Em 2013, apareceram também depredadores destituídos de compromisso com qualquer objetivo político. Os black blocs decerto não podem ser confundidos com eles. Os próprios manifestantes entendiam e se entendiam sobre isso e até tinham a cooperação da polícia para identificar e isolar os desordeiros e provocadores. É isso o que Boulos promete fazer domingo, além de distribuir máscaras. Acontece que agora há duas novidades absolutas e explosivas a desafiar essas prevenções relativamente tranquilizadoras: os provocadores da direita abundam e as polícias vêm tendo uma conduta suspeita, parecendo mesmo estarem infiltradas por milícias. A gravidade da situação requer que nos interroguemos se governadores e comandantes de PMs poderão, em abstrato, manter sob controle a cumplicidade clandestina de policiais e milicianos, uns e outros bem concretos.

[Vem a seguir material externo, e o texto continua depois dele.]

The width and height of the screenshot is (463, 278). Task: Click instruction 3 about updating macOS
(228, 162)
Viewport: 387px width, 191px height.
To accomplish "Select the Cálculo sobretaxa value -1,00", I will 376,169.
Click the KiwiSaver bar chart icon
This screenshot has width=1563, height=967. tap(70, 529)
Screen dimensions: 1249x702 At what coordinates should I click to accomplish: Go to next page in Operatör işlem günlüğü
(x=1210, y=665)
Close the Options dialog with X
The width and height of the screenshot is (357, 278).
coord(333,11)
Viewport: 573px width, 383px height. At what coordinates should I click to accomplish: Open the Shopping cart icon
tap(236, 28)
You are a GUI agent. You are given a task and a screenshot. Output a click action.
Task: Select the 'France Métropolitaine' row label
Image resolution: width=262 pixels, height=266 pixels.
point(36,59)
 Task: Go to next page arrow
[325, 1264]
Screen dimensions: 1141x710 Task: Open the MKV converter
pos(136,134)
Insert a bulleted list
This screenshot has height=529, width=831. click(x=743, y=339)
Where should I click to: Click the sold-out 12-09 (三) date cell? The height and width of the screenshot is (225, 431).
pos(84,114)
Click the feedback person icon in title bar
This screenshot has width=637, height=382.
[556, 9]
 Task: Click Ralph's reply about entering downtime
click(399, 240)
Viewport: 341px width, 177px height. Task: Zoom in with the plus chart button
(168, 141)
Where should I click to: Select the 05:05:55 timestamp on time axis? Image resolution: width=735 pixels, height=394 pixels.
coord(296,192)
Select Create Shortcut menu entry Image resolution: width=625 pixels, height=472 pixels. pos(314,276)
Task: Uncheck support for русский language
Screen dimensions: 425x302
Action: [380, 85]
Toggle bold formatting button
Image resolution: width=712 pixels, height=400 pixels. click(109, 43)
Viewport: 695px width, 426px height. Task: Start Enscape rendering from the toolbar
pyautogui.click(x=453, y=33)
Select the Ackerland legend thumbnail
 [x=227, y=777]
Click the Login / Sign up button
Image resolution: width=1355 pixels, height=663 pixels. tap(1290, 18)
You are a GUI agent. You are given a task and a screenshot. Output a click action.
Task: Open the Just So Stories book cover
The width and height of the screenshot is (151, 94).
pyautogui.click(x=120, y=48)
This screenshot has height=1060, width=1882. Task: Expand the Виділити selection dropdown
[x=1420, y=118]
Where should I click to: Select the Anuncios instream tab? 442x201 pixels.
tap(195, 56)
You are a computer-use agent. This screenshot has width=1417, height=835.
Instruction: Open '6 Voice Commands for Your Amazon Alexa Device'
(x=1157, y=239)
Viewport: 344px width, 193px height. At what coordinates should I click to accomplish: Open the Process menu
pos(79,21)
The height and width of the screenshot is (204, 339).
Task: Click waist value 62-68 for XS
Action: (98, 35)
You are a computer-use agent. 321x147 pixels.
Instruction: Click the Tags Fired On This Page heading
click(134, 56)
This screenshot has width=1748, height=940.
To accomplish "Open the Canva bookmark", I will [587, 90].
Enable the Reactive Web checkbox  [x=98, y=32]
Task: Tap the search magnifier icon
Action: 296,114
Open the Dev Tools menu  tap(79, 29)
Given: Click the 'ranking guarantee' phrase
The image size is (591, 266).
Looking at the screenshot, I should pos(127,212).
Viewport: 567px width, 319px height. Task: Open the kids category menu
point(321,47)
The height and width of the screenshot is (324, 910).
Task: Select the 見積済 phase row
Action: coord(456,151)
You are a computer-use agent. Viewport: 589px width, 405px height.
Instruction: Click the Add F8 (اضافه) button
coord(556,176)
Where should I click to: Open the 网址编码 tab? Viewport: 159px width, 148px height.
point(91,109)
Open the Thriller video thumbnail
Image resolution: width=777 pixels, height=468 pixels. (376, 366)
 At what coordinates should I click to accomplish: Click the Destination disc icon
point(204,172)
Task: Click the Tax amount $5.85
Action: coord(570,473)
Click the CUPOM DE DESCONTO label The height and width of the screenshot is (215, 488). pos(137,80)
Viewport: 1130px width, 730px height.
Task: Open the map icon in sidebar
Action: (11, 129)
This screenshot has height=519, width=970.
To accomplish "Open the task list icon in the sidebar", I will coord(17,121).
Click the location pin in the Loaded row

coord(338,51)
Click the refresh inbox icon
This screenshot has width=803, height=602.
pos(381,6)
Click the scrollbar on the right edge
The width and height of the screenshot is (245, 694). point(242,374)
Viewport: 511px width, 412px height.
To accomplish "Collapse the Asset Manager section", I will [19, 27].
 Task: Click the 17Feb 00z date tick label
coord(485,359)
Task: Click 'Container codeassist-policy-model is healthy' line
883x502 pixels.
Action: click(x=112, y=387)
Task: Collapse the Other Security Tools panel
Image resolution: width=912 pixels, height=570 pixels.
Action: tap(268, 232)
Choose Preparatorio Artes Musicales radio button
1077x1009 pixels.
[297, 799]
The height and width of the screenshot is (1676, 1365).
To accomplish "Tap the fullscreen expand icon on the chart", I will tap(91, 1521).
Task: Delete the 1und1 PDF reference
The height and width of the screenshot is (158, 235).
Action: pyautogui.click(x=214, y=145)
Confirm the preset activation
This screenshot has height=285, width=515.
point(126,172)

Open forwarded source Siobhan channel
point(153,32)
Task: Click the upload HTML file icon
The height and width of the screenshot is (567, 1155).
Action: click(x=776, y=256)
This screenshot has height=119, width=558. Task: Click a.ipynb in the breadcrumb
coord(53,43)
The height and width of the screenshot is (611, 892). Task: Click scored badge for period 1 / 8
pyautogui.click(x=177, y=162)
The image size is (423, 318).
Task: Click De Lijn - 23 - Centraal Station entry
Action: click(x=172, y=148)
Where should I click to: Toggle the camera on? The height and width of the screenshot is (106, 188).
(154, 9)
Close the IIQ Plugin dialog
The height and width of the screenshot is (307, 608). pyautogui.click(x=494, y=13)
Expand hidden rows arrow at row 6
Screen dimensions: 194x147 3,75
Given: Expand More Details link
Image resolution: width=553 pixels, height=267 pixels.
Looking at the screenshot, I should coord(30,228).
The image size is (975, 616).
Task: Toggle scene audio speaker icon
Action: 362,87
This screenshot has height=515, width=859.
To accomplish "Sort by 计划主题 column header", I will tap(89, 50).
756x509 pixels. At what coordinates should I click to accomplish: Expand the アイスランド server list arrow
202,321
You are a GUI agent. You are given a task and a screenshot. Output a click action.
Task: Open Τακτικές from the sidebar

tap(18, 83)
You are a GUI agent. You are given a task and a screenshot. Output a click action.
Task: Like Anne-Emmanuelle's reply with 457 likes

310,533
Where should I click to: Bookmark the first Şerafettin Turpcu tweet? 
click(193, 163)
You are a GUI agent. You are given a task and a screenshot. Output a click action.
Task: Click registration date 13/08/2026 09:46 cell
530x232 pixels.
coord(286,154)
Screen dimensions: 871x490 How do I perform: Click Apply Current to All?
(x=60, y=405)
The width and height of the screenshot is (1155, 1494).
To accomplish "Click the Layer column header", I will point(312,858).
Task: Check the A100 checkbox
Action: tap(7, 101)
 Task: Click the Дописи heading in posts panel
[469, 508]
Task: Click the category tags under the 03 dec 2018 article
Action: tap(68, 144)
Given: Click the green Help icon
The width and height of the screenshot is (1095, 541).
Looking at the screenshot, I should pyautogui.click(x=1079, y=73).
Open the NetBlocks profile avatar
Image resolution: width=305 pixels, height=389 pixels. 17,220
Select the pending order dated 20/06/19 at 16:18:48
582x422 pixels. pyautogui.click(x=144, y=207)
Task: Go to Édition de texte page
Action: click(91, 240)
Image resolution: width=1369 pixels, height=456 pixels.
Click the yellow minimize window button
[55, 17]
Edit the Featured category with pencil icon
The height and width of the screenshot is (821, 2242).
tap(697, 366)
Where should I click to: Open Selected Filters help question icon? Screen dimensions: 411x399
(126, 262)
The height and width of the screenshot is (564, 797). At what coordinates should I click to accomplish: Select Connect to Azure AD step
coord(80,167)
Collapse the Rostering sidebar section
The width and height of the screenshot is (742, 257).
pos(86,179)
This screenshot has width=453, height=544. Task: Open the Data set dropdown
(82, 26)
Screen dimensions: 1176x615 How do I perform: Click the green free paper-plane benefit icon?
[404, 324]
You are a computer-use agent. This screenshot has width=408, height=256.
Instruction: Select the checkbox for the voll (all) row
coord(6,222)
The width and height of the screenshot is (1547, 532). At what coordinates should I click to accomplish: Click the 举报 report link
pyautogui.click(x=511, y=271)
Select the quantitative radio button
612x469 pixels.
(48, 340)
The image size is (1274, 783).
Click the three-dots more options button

Por fim, eu que adoro futebol, sou tricolor militante e assíduo frequentador de estádios, vejo o protagonismo de torcidas organizadas como ingrediente a mais de tensão negativa. Sei que quem promove os atos não são os comandos das torcidas, mas, por se colocarem como antifascistas e democratas, não deixam de partilhar o espírito geral que caracteriza esses corpos de torcedores, em geral, exaltados. São terreno poroso também a infiltrações da extrema-direita e a lógicas predatórias e mercenárias. Como diz uma amiga minha, cujo nome não estou autorizado a revelar, são um ambiente culturalmente marcado por um machismo territorialista. Por andar se exibindo com camisas de clubes, querendo se comunicar diretamente com as torcidas, Bolsonaro talvez receba agora, como cogita outro amigo meu, o troco por ter tentado concorrer num terreno de galos, que não domina.
Parece claro que a esquerda está dividida quanto a associar-se a essa convocação. O PSOL embarcou e Guilherme Boulos anuncia que também lá estará a Frente Brasil sem Medo. O PSB emitiu uma nota em que se posiciona, claramente, em sentido oposto. O PT não emite mensagem clara. Sua bancada no Senado assinou uma nota conjunta com toda a oposição, desaconselhando participação nos atos.
Imagino que os governadores do partido e de toda a esquerda também não gostem da ideia, mas a militância está atiçada em direção ao movimento, certamente animada pelas recentes declarações de Lula e de Gleisi Hoffmann, pondo-se na contramão da convergência que cresce entre as forças de oposição. Quanto ao PC do B, salvo engano, ainda não falou. Espero que o faça em linha com Flavio Dino.
Pois bem, uma parte da esquerda embarca ou flerta com a "masculinidade tóxica" de achar que pode fazer o que a política conciliadora não pode ou, supostamente, não quer. E tempera essa atitude com uma gramática de agitação política que a traduz como coragem. Essa é a nitroglicerina que mais temo no domingo. Com o temor próprio de quem pensa nas sequelas equivalentes que a covardia e a temeridade podem deixar na democracia.
Desde ontem estou em corpo a corpo virtual com alunos, tentando que fiquem longe disso e se mobilizem noutra direção, sugerindo também que tentem fazer o mesmo com seus colegas. Apesar de não pessimista no atacado, sinto-me, nesse varejo tenso, como se fosse preciso fazer algo que lembra a lista de Schindler. A analogia é pretensiosa, mas acalma.
* Cientista político e professor da UFBa.